● TASK REQUIREMENTS: As soon as the line containing "This screenshot has height=615, width=911." appears, start repeating lines exactly and continue to the end of the entries; please skip pictures.

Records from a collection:
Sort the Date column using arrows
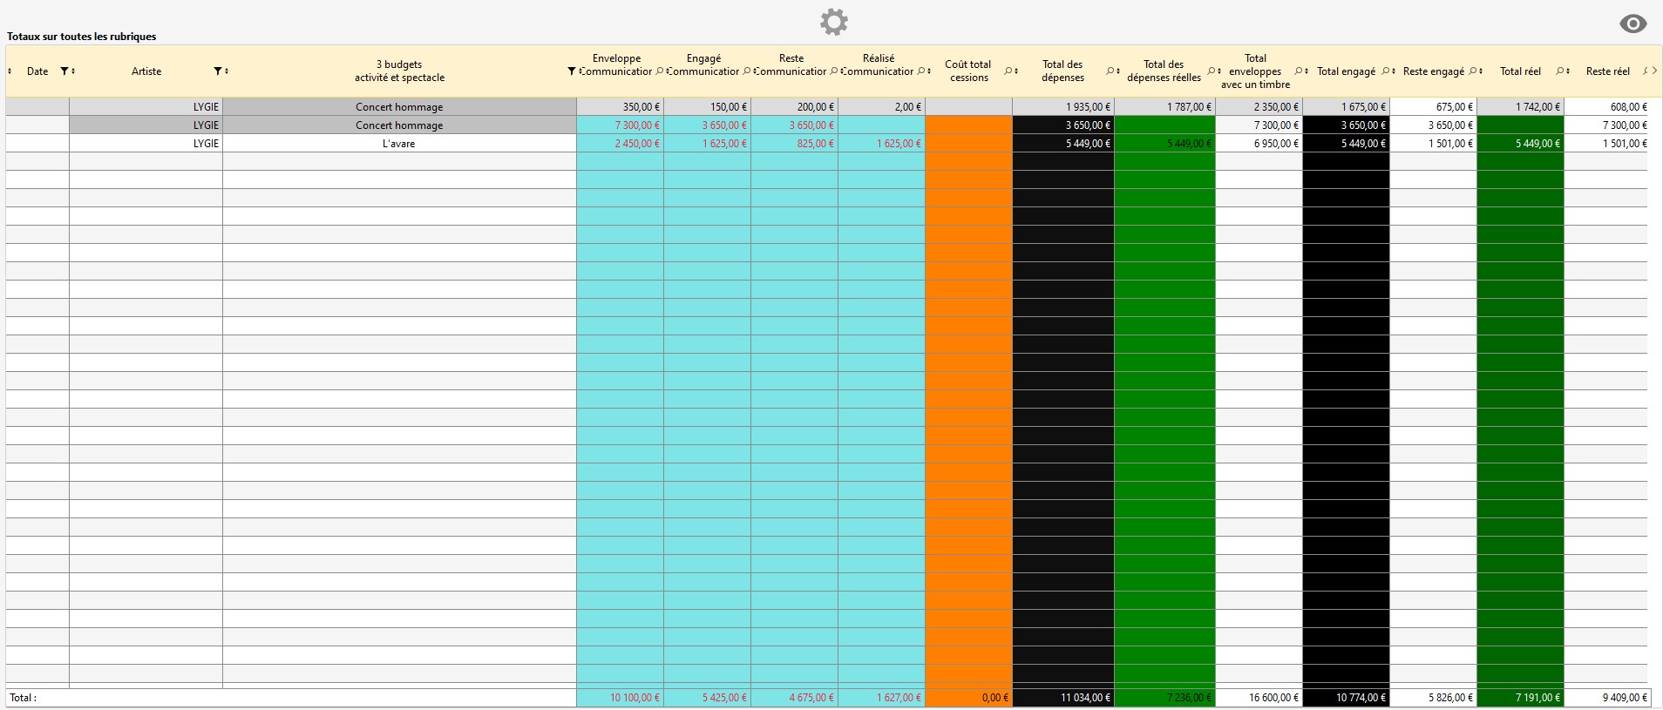The width and height of the screenshot is (1663, 710). tap(73, 71)
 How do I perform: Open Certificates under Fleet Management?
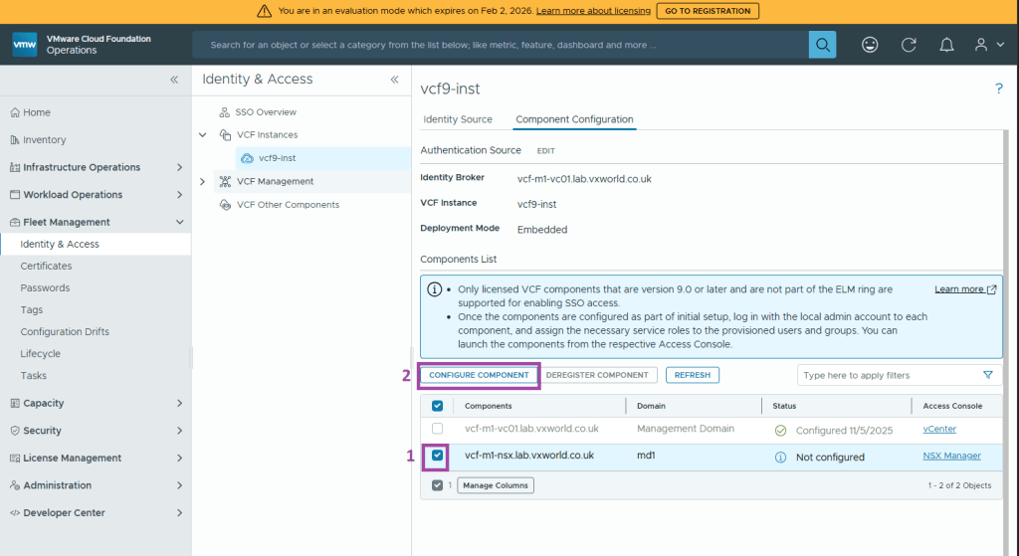coord(46,266)
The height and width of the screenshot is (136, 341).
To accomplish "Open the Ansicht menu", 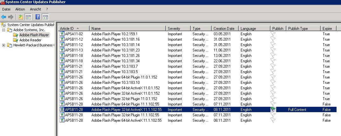I will coord(35,9).
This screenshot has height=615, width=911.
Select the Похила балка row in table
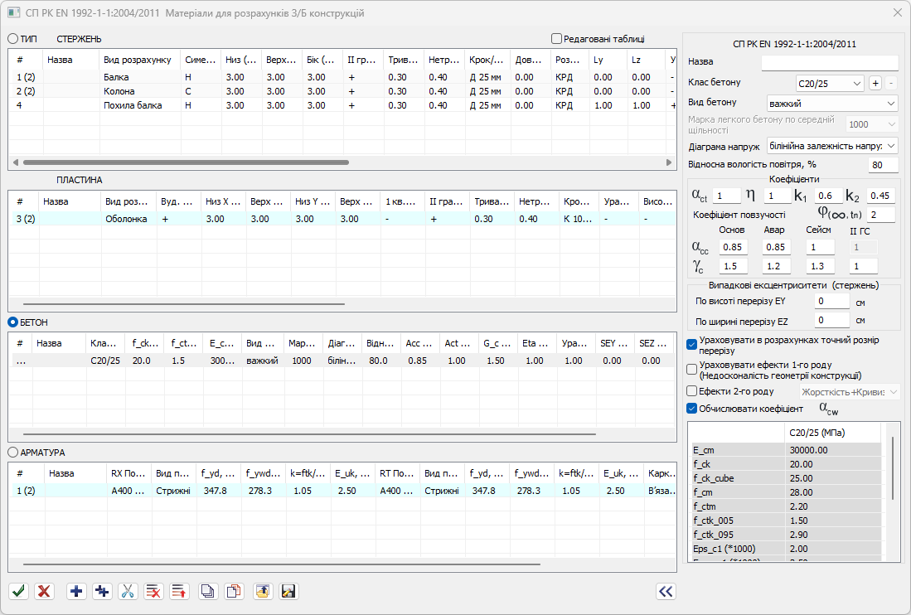click(133, 105)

● RESPONSE TO THE EXERCISE:
This screenshot has height=615, width=911.
Select the Похила балка row in table
click(133, 105)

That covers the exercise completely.